The way I have it planned, I will have one of my three remaining major debts paid off by the end of the first week of January. An incredible self-esteem booster for me in almost every way.
Also, by the end of that first week in January, I will once again be a college student. I cannot explain my excitement - and in that statement I am very sincere.
In a bit of a longer range vision of the year, I will officially be a college sophomore by the end of May. Something that has been foolishly delayed, and will be remedied with my returning to school.
One other long term goal could play out in one or two ways. I will either satisfy another outstanding, rather large debt in one lump sum, or I will distribute the money I have saved to pay stated debt over a period of months. Either way, I see that debt and the third remaining one being paid by the end of 2008.
I see myself being thinner, healthier and in better shape this year - simply because I plan to take the steps required to accomplish those three things. I may fail, but I will try and that will be that. So I see at least a small improvement happening in my body in 2008.
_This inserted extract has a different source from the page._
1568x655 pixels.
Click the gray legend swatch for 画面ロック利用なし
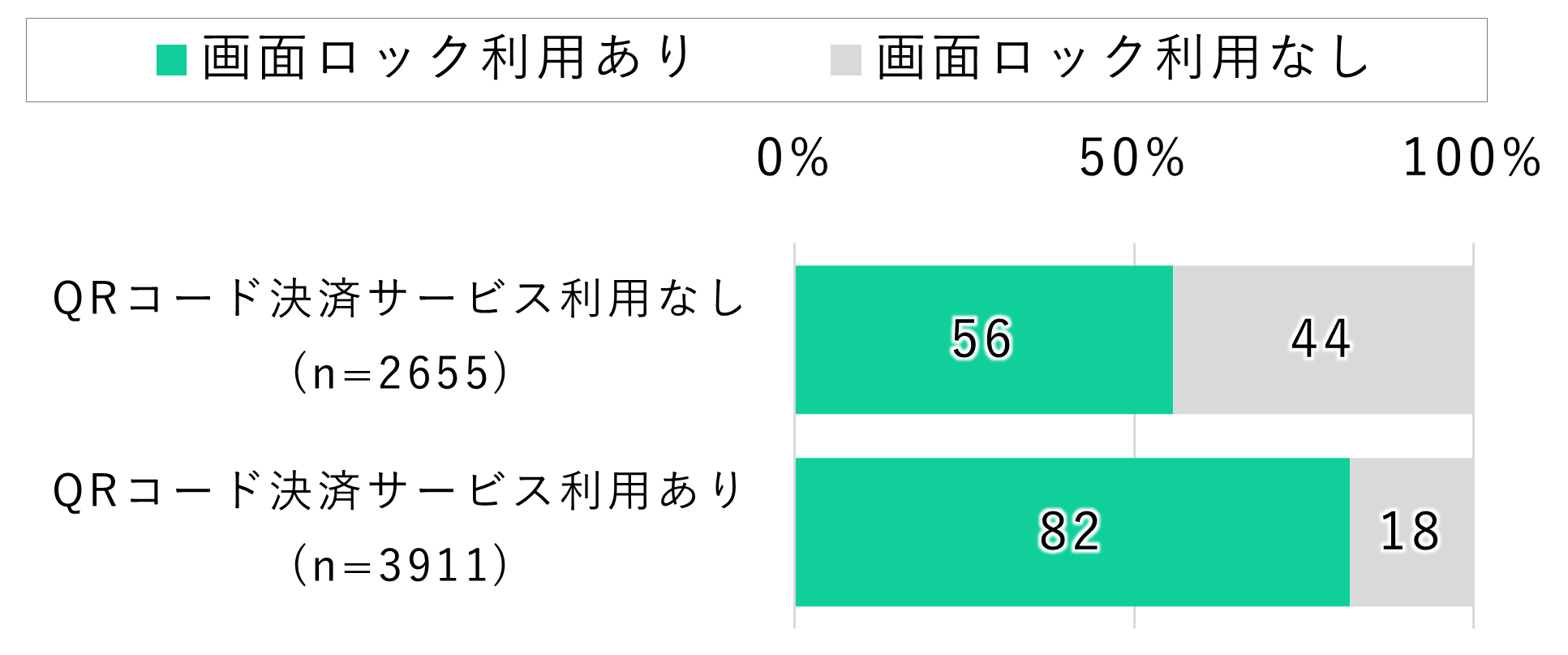(845, 60)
If all goes according to plan, and other above-stated goals are accomplished as expected, I see myself holding an A.A. degree by the end of the year, as well as beginning the steps to apply to a four year college of my choice - most likely UNF, UF or some other university close to my family.
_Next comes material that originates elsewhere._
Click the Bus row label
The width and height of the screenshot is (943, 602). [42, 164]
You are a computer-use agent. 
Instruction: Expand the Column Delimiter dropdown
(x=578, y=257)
I expect by the end of this year to be a much more financially responsible and secure human being.
I also hope to become a monthly donor to the ASPCA, and a better kitty-cat mom.
If I can accomplish it, though it could be difficult to succeed, I would like to develop a financial cushion this year. Whether it be for the future or forever, I'd like to have about $5,000 saved, which I would not touch unless there was an emergency. However, I am not being over-zealous. I do realize with my outstanding debts to wrap up, my tuition and other life expenses, this money could be difficult to raise-however, I will try my hardest.
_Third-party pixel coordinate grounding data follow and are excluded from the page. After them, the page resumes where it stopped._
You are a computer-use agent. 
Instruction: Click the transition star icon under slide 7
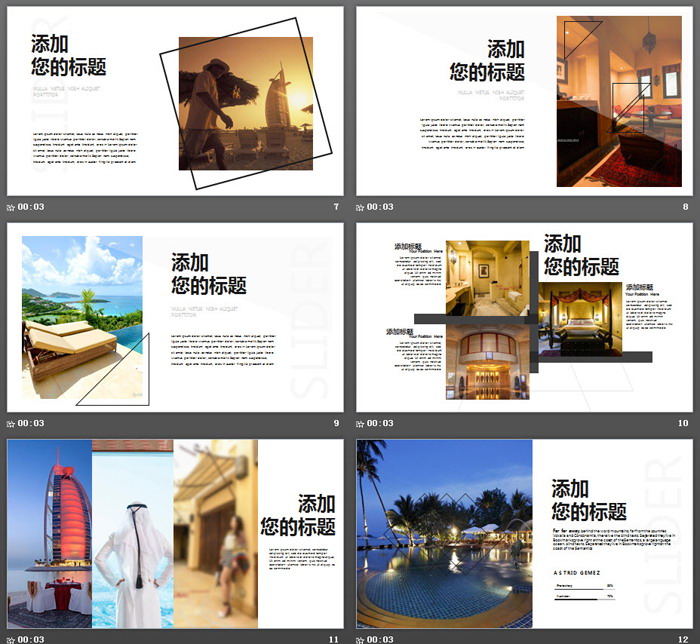point(11,207)
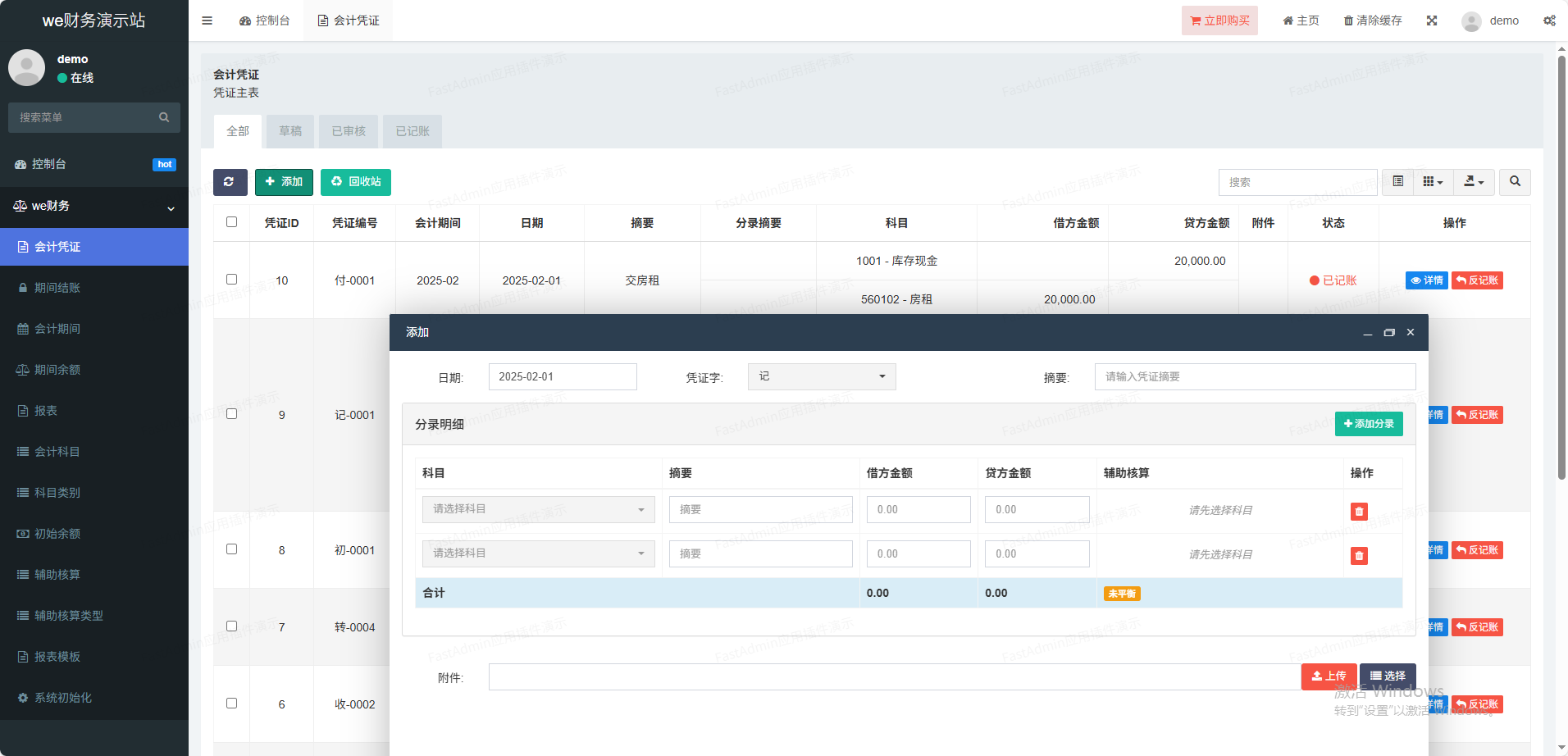Delete the second entry row with the trash icon
This screenshot has height=756, width=1568.
point(1359,556)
Though written last, certainly not the least of my goals - I would like to become a better person in general. I would like to learn to keep my mouth shut, complain less, help more, be more dependable and work on my personal flaws.
If things go as I expect, 2008 will be a better year, a year of personal growth and a year of financial smarts instead of no-nos.
I wish the best for my friends and family in the New Year, hoping they will accomplish all that they desire as well.
Today I heard the mailman drop a package at our door and I excitedly ran to the door knowing Mandy's gift for me was on it's way. I open the door and lo and behold, two gifts await me, not one.
I opened the one from the ASPCA first, and Mandy's gift was there-thanks Mandy.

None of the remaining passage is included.